# Canada vs US?



## Sis41 (Jun 1, 2012)

hi, this may sound really stupid but for anyone who has lived/worked in the US and Canada, what are some advantages of Canada (not Toronto if that matters)? From a very naive perspective, I was hoping maybe less crime, congestion, something like that?


----------



## EVHB (Feb 11, 2008)

Would you like to compare Vancouver in BC with Lost Springs in Wyoming?
I hope you realise your question can't be answered. Please, provide more detail. What do you want to compare? A town with a lot of snow? Or a village with lots of sunshine? The boondocks? Crime stats? Wages? Cost of living? Culture? Music festivals? Schools? Work opportunities? Medical facilities? ...
There is not "one best place on earth" for everything. ;-)


----------



## Sis41 (Jun 1, 2012)

whoops I guess I need to think about it and rephrase


----------



## WestCoastCanadianGirl (Mar 17, 2012)

Sis41 said:


> hi, this may sound really stupid but for anyone who has lived/worked in the US and Canada, what are some advantages of Canada (not Toronto if that matters)? From a very naive perspective, I was hoping maybe less crime, congestion, something like that?

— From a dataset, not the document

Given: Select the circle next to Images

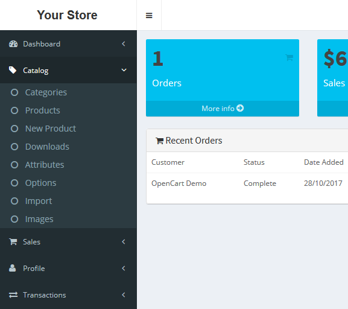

In the major cities (Vancouver, Edmonton, Calgary, Winnipeg, Toronto & Montreal), you're basically looking at extensions of major US cities.

In spite of the gun laws here, people have guns and are using them (Vancouver had a very bad gang problem a few years ago... Google "Bacon Brothers" and "UN Gang" to get some background information)... we might not have them to the same extent as in the US, but we (Canadians, that is) would be stupid to try to claim that they aren't the least bit of a problem here.

Congestion... you're going to get that in any major city regardless of whether it's Vancouver, NYC or London (you should see the congestion at Oxford Circus subway station at rush hour... people stacked up 10-20 deep _outside_ of the entrances to the station... now _that's_ what I call congestion!!!)

I don't know what else to tell you without having frames of reference to go by. We're not nearly as flag waving patriotic as our American neighbours, although when push comes to shove, we can hold our own.  

One thing you will probably notice is that while the US has always styled itself as a "melting pot" of different cultures, Canada has taken more of a "cultural mosaic" attitude towards the population side of things. Case in point... within a 10 minute drive of my suburban Vancouver home, I can think of a number of restaurants that serve food from one community that is done in the style of another (I am thinking specifically of Chinese food done in the style of food that would be served in India). My favourite dim sum place has as many non-Chinese patrons as Chinese diners in over the lunch hour, all enjoying their har gao and siu mai. When my department at w*rk has a pot luck lunch, invariably my boss (a man from Croatia) writes down that he will bring in sushi, while I (an ethnic Japanese) bring in a western style dessert and the ladies from India and Pakistan bring in samosas and ALL OF IT gets eaten by everyone on staff.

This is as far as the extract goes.